◆ Passage to read
========
This US warship threatens Iran (from 600 miles away)

ABOARD THE USS ABRAHAM LINCOLN, in the North Arabian Sea — Out here, deterring Iran means avoiding Iran.

>>Helene CooperThe New York Times
Published : 23 August 2019, 08:09 PM
Updated : 23 August 2019, 08:10 PM

The 5,600 men and women aboard this nuclear-powered aircraft carrier do not venture near Iranian waters, despite a warning from President Donald Trump’s national security adviser that the warship is in the Middle East “to send a clear and unmistakable message” to Iran to steer clear of US interests in the region.

Instead, it is the Abraham Lincoln that has steered clear of Iran. In the past four months, the ship has entered neither the Persian Gulf nor the Strait of Hormuz, the crucial oil-tanker highways it is supposed to protect.

“We recognize that tensions are high, and we don’t want to go to war,” said Capt. William Reed, a fighter pilot who commands the ship’s air wing. “We don’t want to escalate things with Iran.”

In short, the Navy has carried out the order of its commander in chief to counter Iran in the Middle East but in the least provocative way. Just where to station the Lincoln — one of the country’s 11 nuclear-powered aircraft carriers — is a decision made by the Navy’s 5th Fleet, which has its headquarters in Bahrain. The fear is that sending an aircraft carrier through the narrow Strait of Hormuz, right when Trump has turned up the heat on Tehran, could provoke exactly the kind of conflict the Pentagon wants to avoid.
========
◆ Data excerpt
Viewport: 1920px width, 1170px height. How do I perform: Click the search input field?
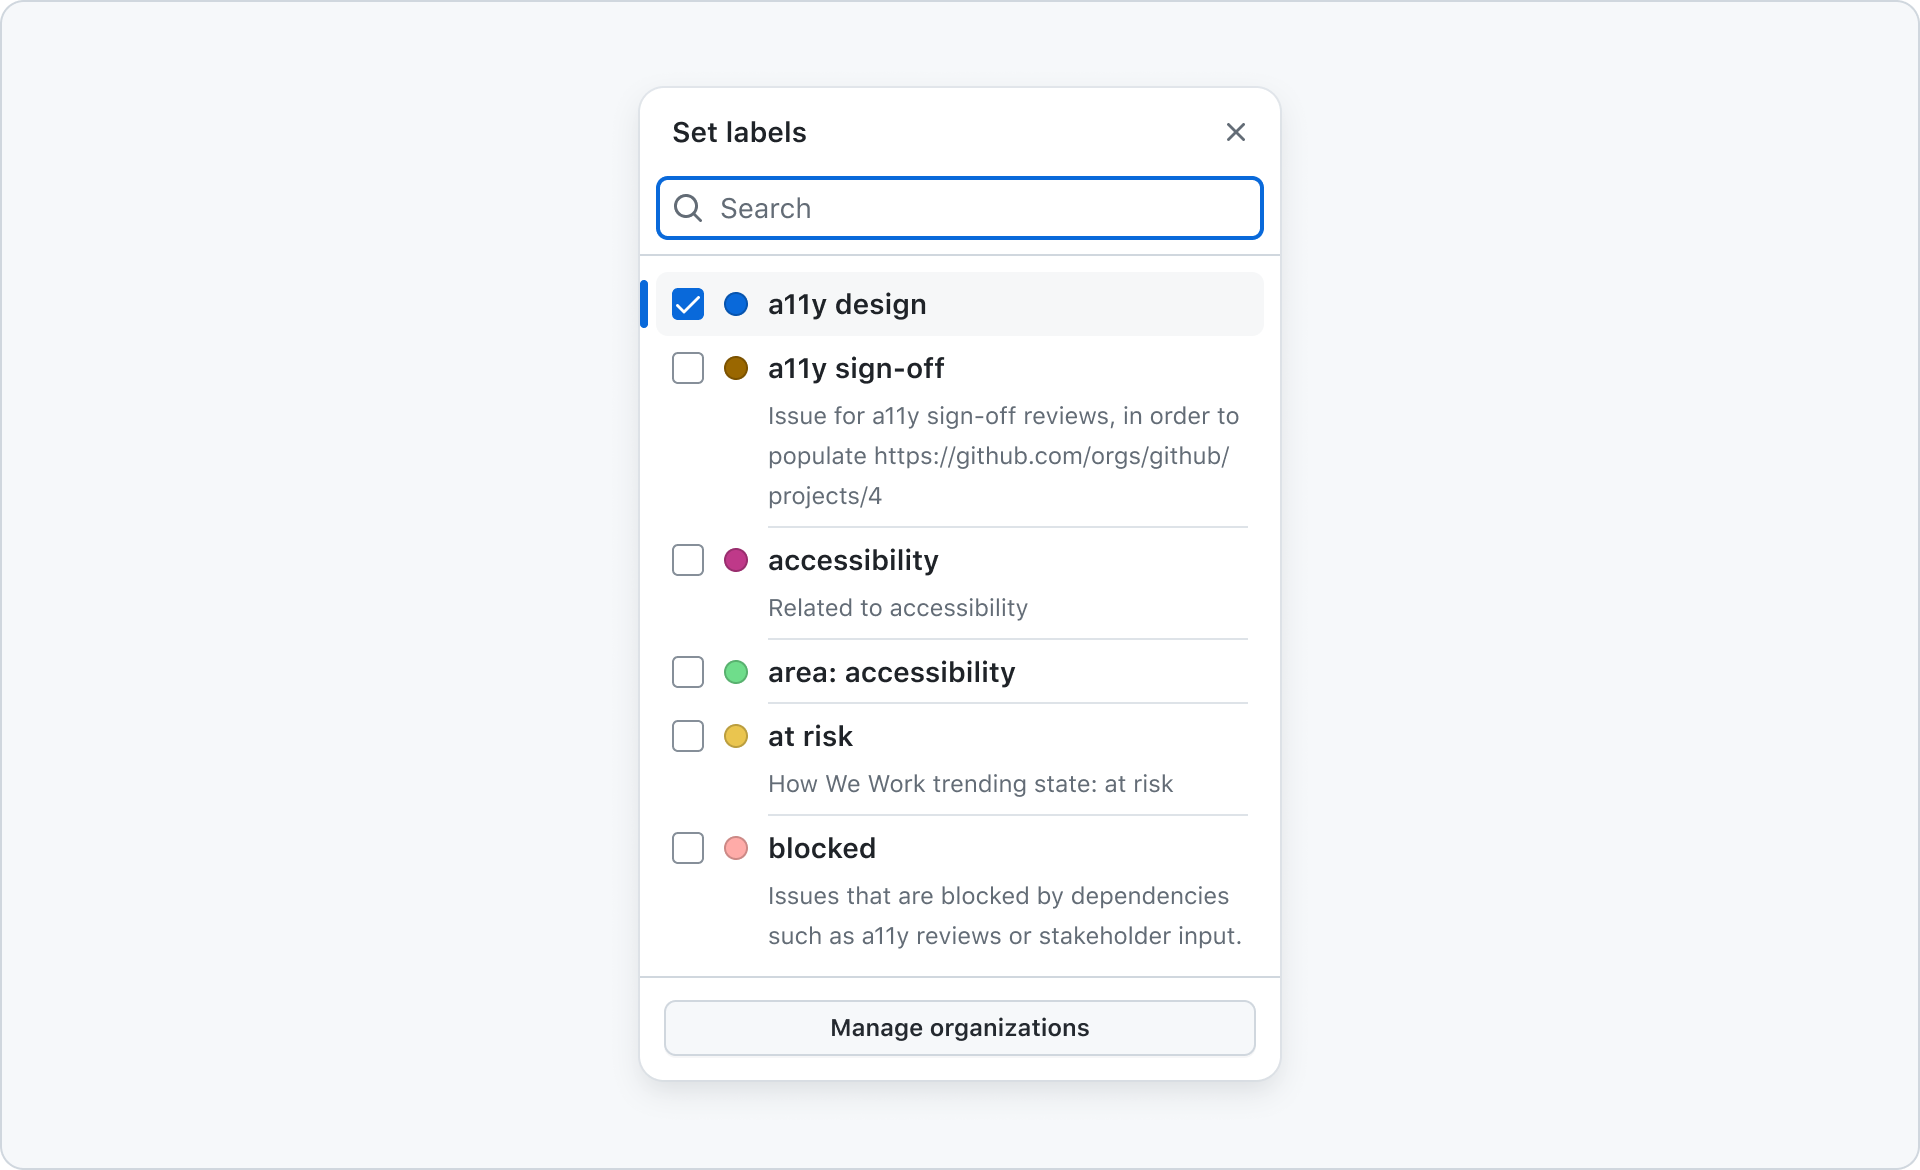pos(960,207)
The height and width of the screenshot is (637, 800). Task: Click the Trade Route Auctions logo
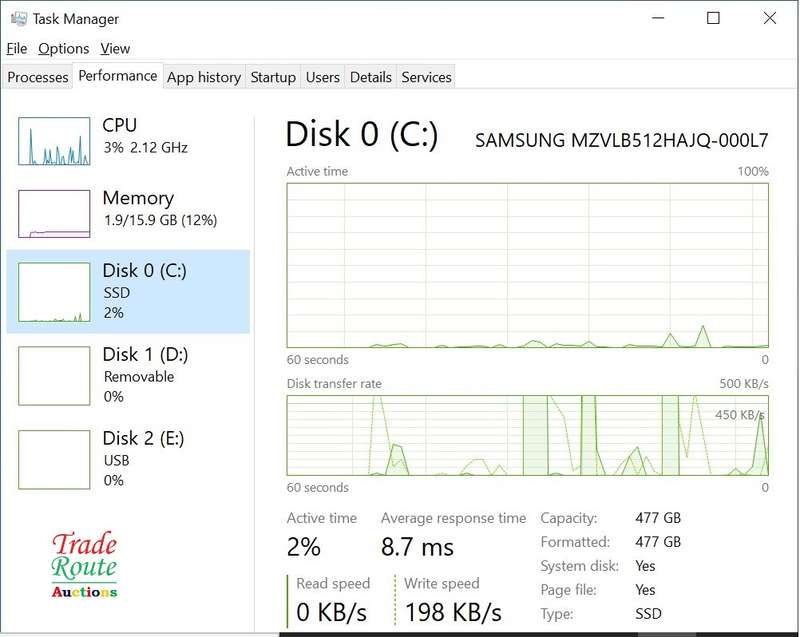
========
◆ Request
Reproduce word for word the part of the Abraham Lincoln article between "The 5,600 men" and "supposed to protect.", inclusive.

◆ Answer to the problem
The 5,600 men and women aboard this nuclear-powered aircraft carrier do not venture near Iranian waters, despite a warning from President Donald Trump’s national security adviser that the warship is in the Middle East “to send a clear and unmistakable message” to Iran to steer clear of US interests in the region.

Instead, it is the Abraham Lincoln that has steered clear of Iran. In the past four months, the ship has entered neither the Persian Gulf nor the Strait of Hormuz, the crucial oil-tanker highways it is supposed to protect.